* [Exercise material]:
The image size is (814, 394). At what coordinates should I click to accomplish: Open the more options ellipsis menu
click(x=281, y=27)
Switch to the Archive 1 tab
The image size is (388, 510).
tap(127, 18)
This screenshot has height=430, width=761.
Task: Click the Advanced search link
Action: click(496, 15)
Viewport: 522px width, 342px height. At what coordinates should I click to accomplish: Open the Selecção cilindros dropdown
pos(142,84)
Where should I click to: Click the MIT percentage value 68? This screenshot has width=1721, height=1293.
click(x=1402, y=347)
--
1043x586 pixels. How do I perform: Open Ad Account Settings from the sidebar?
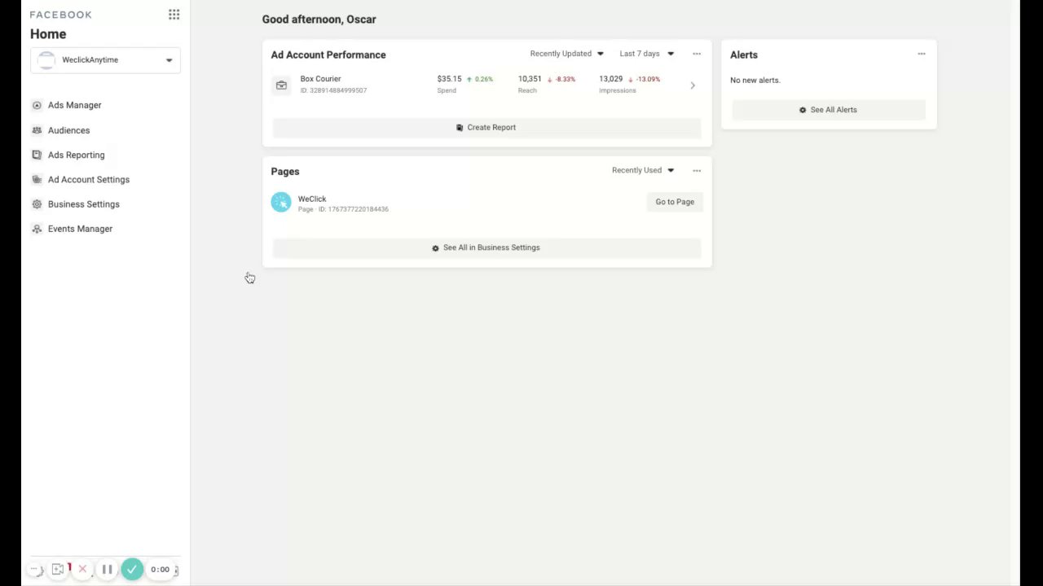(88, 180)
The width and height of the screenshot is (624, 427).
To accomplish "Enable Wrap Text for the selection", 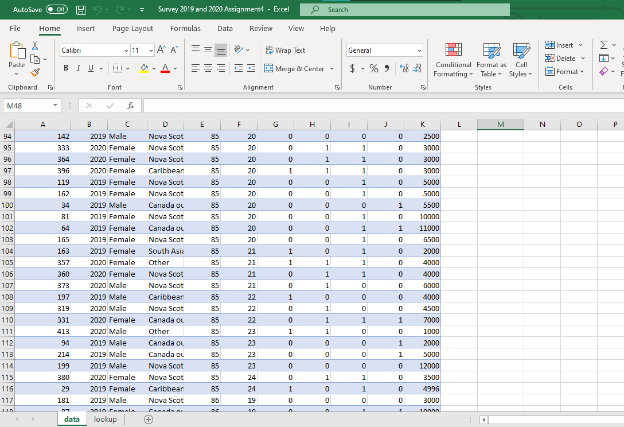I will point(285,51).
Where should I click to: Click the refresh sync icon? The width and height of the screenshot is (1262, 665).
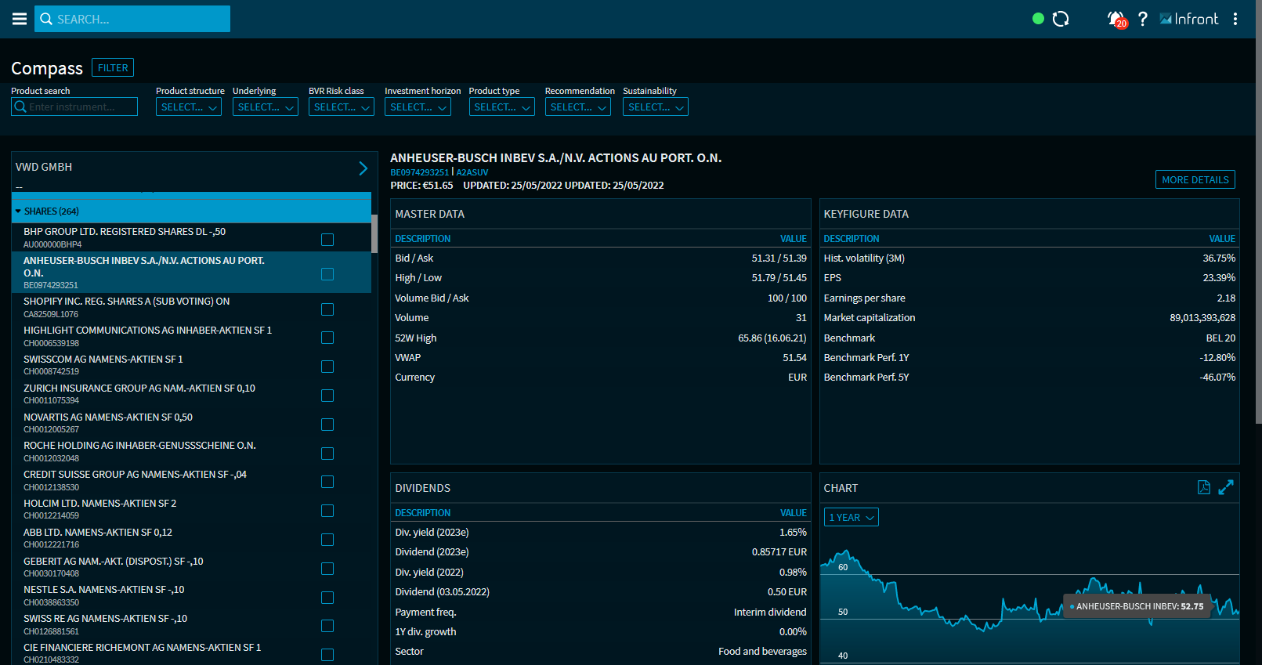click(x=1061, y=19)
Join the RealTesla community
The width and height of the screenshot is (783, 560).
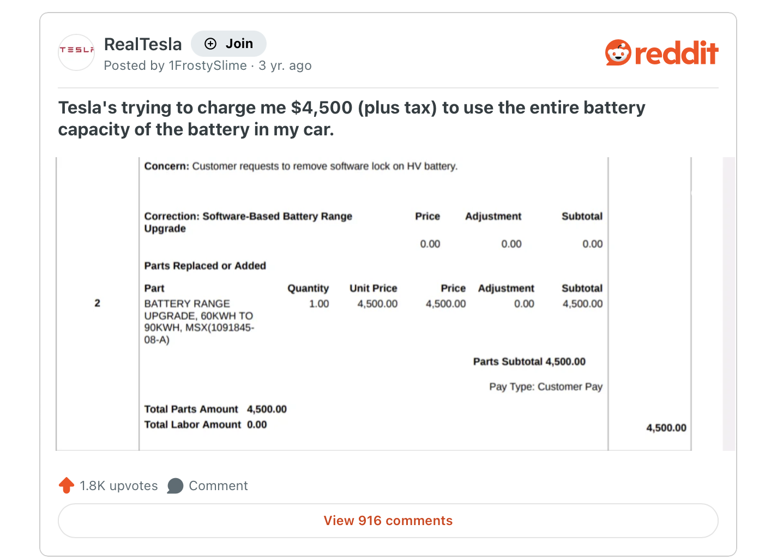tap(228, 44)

* [Brief]: Rewrite the part of the items that opens with the line containing "Join the RealTesla community" and closes with the line containing "tap(228, 44)" as a JSON list of strings, one per line, with blank lines left out and the pictures omitted.

* [Task solution]:
[
  "Join the RealTesla community",
  "The width and height of the screenshot is (783, 560).",
  "tap(228, 44)"
]